For CPFX, no studies have reported the effect of food intake on the extent of DDI with AL. Our present findings using the developed animal model strongly suggest that food intake attenuates DDI between AL and CPFX, as well as that between AL and OFLX, in the clinical setting. Although further experiments may be required, the current findings for this DDI may be applied to various other NQs.

Although the exact mechanism for the attenuation of the DDI by food intake remains to be investigated, there are some possible mechanisms: 1) food increased the volume of digesta, diluted the gastrointestinal concentration of drugs, and decreased the chance of interplay between NQs and AL, 2) the digesta adsorbed NQs and/or AL to block chelation, 3) food increased the viscosity of digesta, decreasing mixing. Further investigations are required to clarify the mechanism(s) responsible for this food-intake effect, as well as the effect of type of foods, e.g. high-fat food, on the extent of DDI.

In this study, the absorption of CPFX was more potently inhibited by AL than that of OFLX (Tables 1 and 2). This finding is also consistent with a clinical study showing that the influence of AL on the absorption of NQs varies among NQs and CPFX is more vulnerable to AL than OFLX [9]. This difference can be also explained by the in vitro binding data. The binding constant of CPFX with Al3+ is 8.434 × 104 M− 1, while that of LVFX, an optically active isomer of OFLX, is weaker at 2.459 × 104 M− 1 [10].

The DDI caused by chelation is not limited to the cases of NQs and AL. Tetracycline antibiotics are typical examples of interaction with various metal cations [11]. Other examples include cephem antibiotics that quite selectively bind to a ferrous preparation to lead to decreased absorption [12]. No clinical studies have been conducted to elucidate the effect of food intake on the extent of DDI for these drugs. However, it is likely that food intake also attenuates these interactions as well because they share the same mechanism, i.e. chelation in the gastrointestinal tract.

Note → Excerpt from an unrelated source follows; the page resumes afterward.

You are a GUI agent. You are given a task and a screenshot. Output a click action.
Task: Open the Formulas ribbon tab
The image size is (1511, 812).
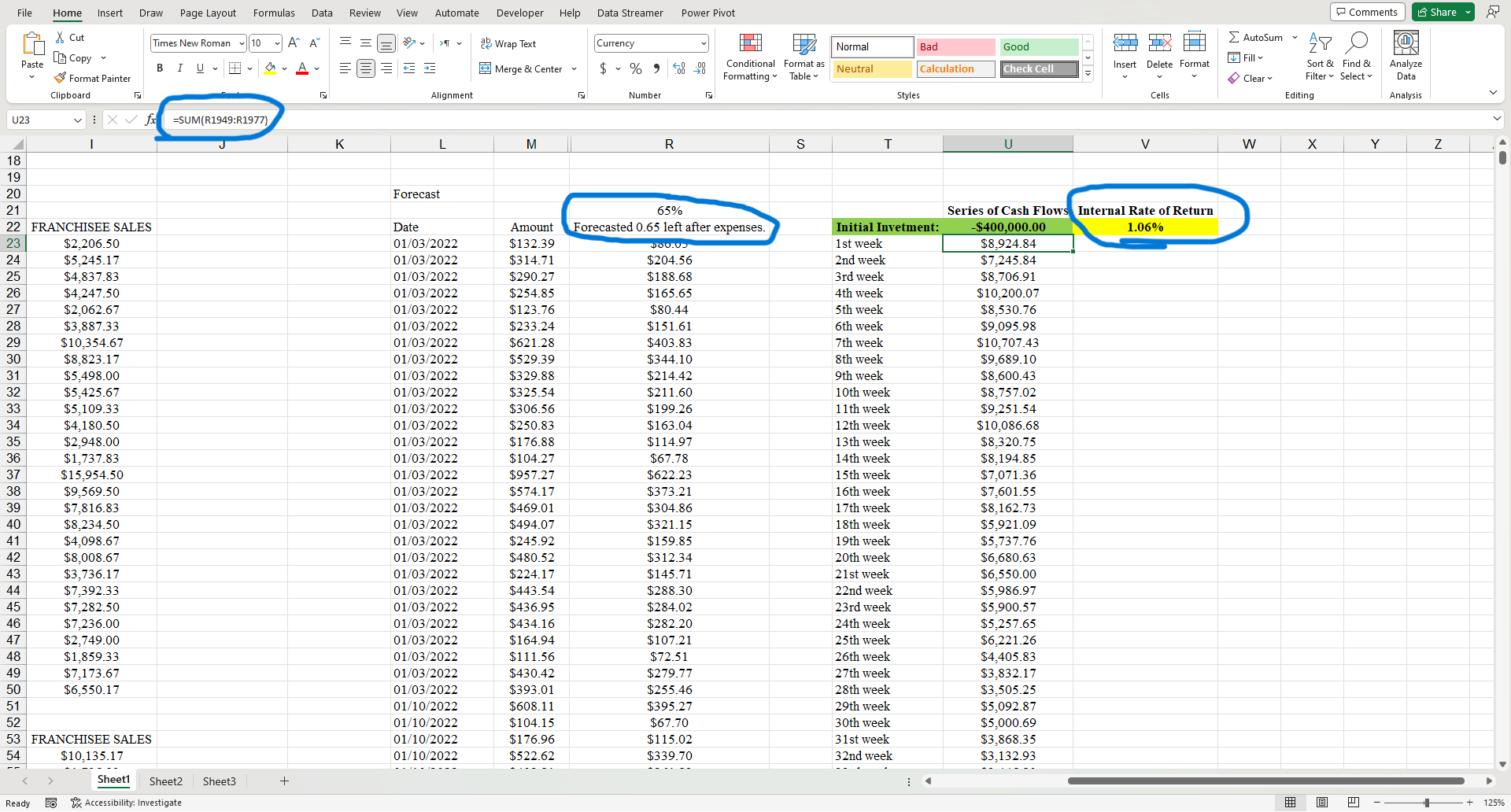point(274,13)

One of the limitations of this study is the interspecies differences, which should be taken into consideration to interpret our results. The two-way ANOVA analysis showed statistically significant interaction between two factors, the food intake and coadministration of AL, showing that the extent of this DDI was attenuated by food intake, being consistent with the clinical observation. On the other hand, the effect of food itself was different between animal model and humans; in the absence of AL, the food decreased the Cmax and AUC values of OFLX in rats but not in humans [1]. Food intake may delay the gastric empty rate and OFLX concentration in the gastrointestinal tract, probably in both rats and humans. However, as the permeability surface in rats is far smaller than that in humans, the absorption kinetics is conceivably more susceptible to the decrease in OFLX concentration in the gastrointestinal tract. The conditions of the present animal model may need to be improved so that it allow us to quantitatively mimic the effects of food intake on the absorption profile of a drug, as well as that on DDI.

Conclusion

In this study, the developed animal model quantitatively reproduced the effect of food intake on the DDI between OFLX and AL. A similar influence was observed for the DDI between CPFX and AL. This study suggested that the extent of DDI caused by chelation is generally attenuated by food intake. In the clinical setting, the extent of the DDI after coadministration of these types of drugs under the fed condition may be decreased compared with that under the fasted condition.